## REQUIRED ACTION
From the material below, retype exactly the lines that begin at the line with "The height and width of the screenshot is (260, 398)." and end after the line with "Task: Click the Login link"; pictures stay out of the copy.

## ENTRIES SHOWN
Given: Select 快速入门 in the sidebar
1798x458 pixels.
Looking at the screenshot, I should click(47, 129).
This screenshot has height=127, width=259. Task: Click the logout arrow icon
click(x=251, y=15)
---
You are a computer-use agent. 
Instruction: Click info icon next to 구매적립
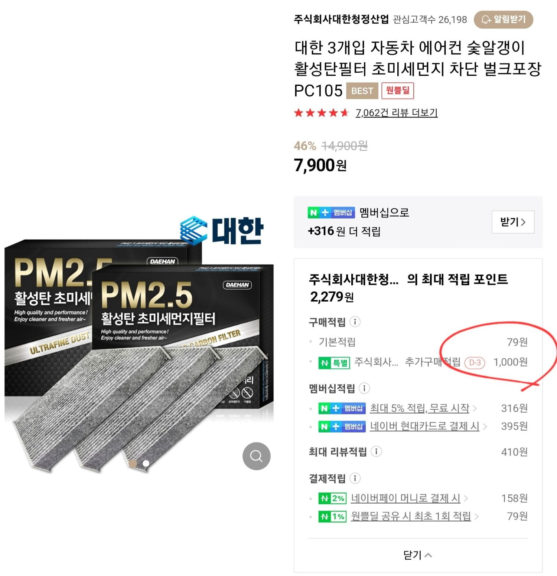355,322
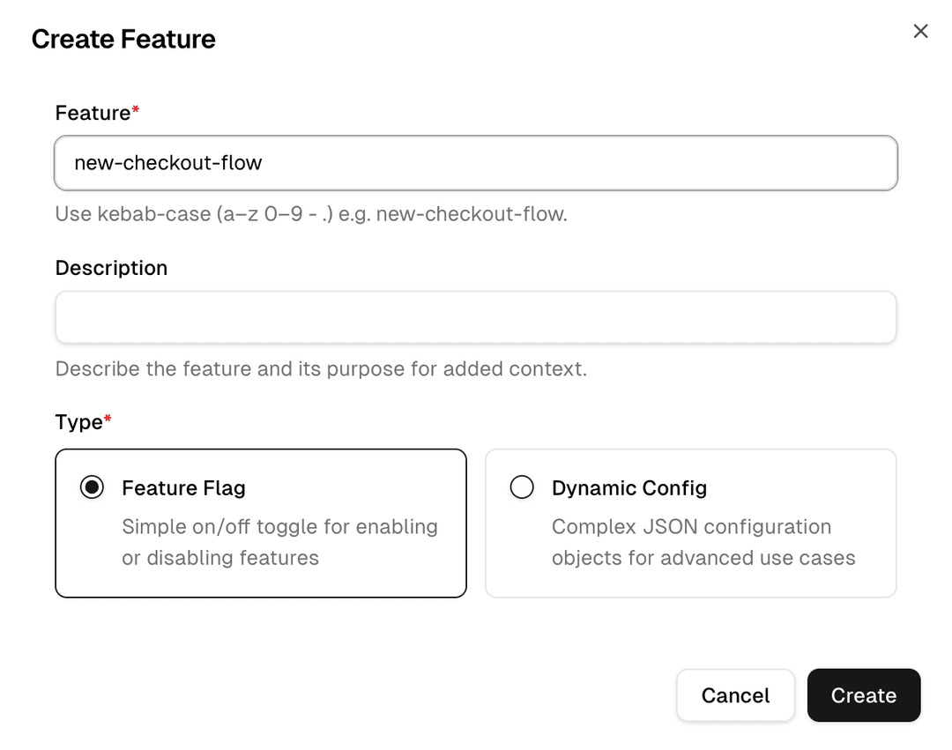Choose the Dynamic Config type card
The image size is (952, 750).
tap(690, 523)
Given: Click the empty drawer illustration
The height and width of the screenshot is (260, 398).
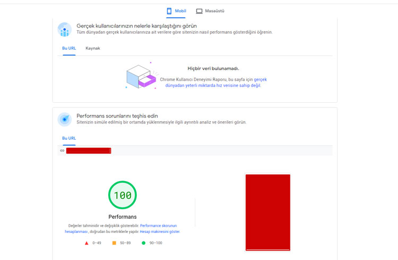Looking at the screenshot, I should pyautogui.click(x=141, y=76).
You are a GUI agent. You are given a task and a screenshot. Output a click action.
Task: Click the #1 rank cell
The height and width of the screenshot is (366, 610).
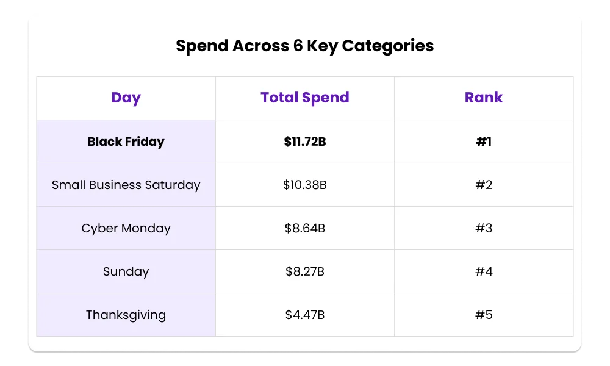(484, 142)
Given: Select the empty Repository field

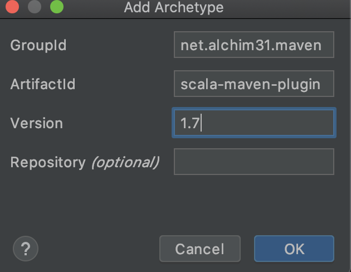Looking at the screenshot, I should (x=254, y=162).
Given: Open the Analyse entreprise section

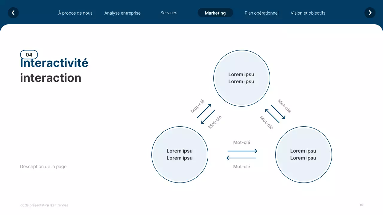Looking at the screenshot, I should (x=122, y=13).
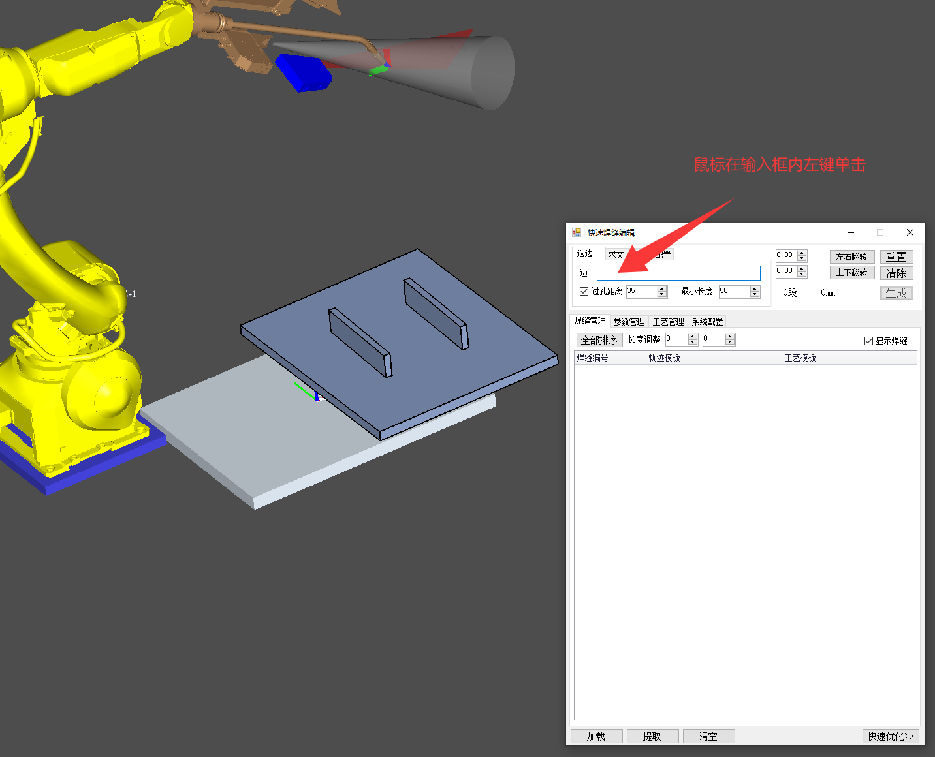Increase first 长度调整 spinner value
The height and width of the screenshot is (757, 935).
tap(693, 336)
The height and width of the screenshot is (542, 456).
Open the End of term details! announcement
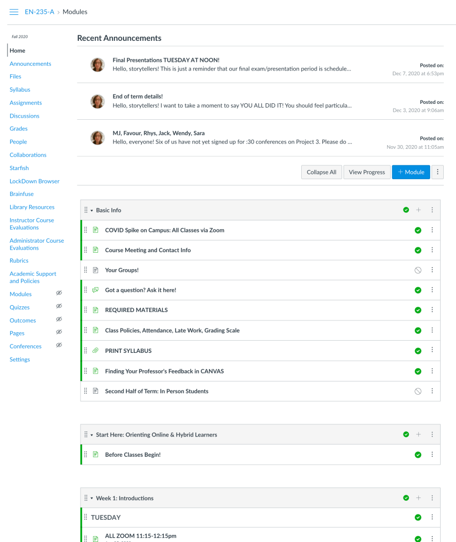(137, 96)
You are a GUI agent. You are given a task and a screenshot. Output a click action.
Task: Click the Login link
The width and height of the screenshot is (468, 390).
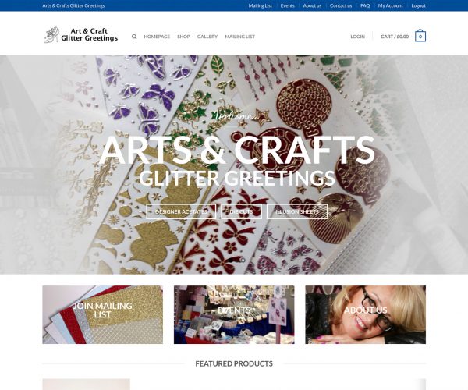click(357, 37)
---
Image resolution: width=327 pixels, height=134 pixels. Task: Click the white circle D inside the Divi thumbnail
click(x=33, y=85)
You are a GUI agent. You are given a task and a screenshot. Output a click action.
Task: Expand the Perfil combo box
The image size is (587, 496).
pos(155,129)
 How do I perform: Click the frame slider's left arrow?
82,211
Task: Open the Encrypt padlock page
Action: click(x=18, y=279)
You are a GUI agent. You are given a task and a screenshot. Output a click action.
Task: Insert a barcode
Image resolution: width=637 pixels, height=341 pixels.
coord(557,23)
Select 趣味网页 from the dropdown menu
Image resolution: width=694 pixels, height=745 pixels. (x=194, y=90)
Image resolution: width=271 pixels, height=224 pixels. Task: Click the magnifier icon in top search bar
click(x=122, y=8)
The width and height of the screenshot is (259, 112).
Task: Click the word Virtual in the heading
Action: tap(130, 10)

## EXERCISE RESPONSE
The height and width of the screenshot is (260, 398).
Looking at the screenshot, I should pyautogui.click(x=141, y=76).
You are a GUI agent. You are given a task and a screenshot. Output a click action.
Task: Click the #1 rank cell
The height and width of the screenshot is (366, 610).
(484, 142)
Given: Select the empty Repository field

Looking at the screenshot, I should (x=254, y=162).
Given: Open the Analyse entreprise section

Looking at the screenshot, I should (x=122, y=13).
Increase first 长度调整 spinner value
The height and width of the screenshot is (757, 935).
tap(693, 336)
The height and width of the screenshot is (542, 456).
Open the End of term details! announcement
(137, 96)
You are a GUI agent. You are given a task and a screenshot. Output a click action.
Task: Click the Login link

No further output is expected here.